Self-monitoring is an assessment and intervention technique that has been widely used over the past several decades in the treatment of children. Self-monitoring, along with self-evaluation and self-reinforcement, is considered one form of self-control or self-regulation. Self-monitoring can be defined as a child's assessment of whether or not a target behavior occurred, followed by a self-recording of the event. In effect, the child must observe occurrences of his or her own behavior and then record the occurrences of the behavior upon a self-monitoring device. Self-monitoring is characterized by frequent data collection, typically in the form of self-graphing or the completion of checklists. It is a desirable assessment and intervention technique because it is considerably less intrusive than other approaches, and it enables the child to participate actively in the treatment process. As such, the child can then take some responsibility in the resulting changes in behavior.

Self-monitoring can take several forms, the most common of which requires that the child record data on a checklist immediately after the target response has been emitted. For example, following the completion of a math problem, a student could be required to refer to a checklist of reminders. After placing a plus or a minus next to each reminder, the student might then be required to correct those steps for which a minus was scored. Another approach is for the child to self-record following some time interval during which the target response could have occurred, such as at the conclusion of a class period. A teacher or parent might also arrange for the presentation of auditory stimuli at random intervals that signal the child to observe his or her own behavior and self-record. For example, a student might be required to ask the question, “Was I paying attention?” each time a tone is emitted from a tape recorder. The student could then be required to place a check in a “yes” or “no” column after each tone on a piece of paper. Other devices such as handheld computers or daily diaries can also be used to self-record. It is most desirable for the child to selfrecord immediately following the emission of the target response rather than relying upon his or her retrospective recall.

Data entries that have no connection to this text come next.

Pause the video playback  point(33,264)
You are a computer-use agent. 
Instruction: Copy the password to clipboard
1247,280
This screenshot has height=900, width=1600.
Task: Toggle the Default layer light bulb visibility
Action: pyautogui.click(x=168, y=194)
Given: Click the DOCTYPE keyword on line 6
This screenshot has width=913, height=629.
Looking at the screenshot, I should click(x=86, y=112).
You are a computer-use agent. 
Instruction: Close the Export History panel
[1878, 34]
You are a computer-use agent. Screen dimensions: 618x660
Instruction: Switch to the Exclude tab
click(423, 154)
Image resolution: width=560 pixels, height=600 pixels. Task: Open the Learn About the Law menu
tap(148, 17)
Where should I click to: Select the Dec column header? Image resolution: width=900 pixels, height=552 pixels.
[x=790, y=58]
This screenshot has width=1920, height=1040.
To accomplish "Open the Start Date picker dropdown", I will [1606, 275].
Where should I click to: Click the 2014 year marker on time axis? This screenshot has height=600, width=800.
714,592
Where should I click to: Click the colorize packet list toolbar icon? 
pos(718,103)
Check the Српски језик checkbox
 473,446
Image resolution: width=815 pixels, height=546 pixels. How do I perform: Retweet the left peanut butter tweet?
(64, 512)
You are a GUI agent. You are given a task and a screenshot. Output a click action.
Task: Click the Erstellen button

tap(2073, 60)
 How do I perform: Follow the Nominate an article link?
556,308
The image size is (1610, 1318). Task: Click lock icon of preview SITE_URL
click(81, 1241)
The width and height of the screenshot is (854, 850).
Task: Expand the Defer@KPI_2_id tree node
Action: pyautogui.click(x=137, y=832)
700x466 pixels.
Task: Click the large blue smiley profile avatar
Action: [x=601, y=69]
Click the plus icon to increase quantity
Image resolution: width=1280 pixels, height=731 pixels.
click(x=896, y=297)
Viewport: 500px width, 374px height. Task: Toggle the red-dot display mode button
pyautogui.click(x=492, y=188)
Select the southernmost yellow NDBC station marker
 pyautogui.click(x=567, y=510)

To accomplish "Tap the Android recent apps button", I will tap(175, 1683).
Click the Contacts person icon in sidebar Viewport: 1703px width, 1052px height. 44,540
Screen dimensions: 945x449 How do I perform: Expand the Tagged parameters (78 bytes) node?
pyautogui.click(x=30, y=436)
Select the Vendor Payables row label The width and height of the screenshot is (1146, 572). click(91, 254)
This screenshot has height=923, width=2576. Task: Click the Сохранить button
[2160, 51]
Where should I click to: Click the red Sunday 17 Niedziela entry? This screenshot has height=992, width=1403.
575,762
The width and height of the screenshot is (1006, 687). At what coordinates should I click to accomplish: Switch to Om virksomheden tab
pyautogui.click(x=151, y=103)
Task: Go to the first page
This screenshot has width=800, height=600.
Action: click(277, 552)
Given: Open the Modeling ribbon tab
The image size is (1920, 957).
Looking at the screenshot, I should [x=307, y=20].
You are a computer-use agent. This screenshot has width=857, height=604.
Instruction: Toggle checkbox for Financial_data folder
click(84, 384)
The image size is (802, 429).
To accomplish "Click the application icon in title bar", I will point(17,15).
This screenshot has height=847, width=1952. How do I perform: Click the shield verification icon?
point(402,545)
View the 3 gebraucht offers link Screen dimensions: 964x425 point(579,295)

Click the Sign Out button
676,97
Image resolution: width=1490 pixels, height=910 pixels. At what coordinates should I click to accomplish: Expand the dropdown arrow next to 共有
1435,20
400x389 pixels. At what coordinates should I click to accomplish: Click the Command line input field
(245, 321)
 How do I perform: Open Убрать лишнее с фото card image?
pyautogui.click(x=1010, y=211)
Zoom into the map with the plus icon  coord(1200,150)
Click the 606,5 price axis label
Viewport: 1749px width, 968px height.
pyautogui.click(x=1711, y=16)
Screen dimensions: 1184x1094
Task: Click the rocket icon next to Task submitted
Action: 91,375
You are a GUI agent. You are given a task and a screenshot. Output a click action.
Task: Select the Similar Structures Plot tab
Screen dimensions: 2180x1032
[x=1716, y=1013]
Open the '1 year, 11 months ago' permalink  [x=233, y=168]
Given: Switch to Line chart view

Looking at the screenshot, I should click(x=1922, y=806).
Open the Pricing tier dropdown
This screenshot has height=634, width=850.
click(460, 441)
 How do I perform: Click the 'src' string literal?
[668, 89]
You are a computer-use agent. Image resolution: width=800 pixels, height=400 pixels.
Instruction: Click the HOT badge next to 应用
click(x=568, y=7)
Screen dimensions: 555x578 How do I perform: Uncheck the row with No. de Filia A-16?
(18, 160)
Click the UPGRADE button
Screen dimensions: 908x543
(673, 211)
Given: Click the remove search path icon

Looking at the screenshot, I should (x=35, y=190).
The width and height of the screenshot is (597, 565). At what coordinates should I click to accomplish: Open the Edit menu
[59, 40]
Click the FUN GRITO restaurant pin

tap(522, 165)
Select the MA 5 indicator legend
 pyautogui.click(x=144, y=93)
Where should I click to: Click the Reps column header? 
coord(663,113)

Self-monitoring is a frequently used assessment technique in the field of behavioral medicine, where it has been applied to a number of pediatric problems, including diabetes, enuresis or bed-wetting, fingernail biting, thumb sucking, trichotillomania or hair pulling, and obesity. As an assessment technique, self-monitoring can be used to teach children to identify the status of their medication. A child who is able to monitor the effects of medication can inform parents, teachers, and pediatricians of the time course over which their medication ceases to work, as well as of any adverse side effects. The advantages of self-monitoring as an assessment technique include the fact that parents and teachers do not have to rely exclusively upon their own observations of the target behavior. Specific information can also be obtained that cannot be readily obtained from other traditional assessment methods, such as covert emotions and precipitating conditions. Thus, it may be more feasible to have the child collect data on his or her own behavior, particularly when the target behaviors are personal for the child (such as bedwetting) or are covert responses that cannot be readily observed by others (such as depressive thoughts).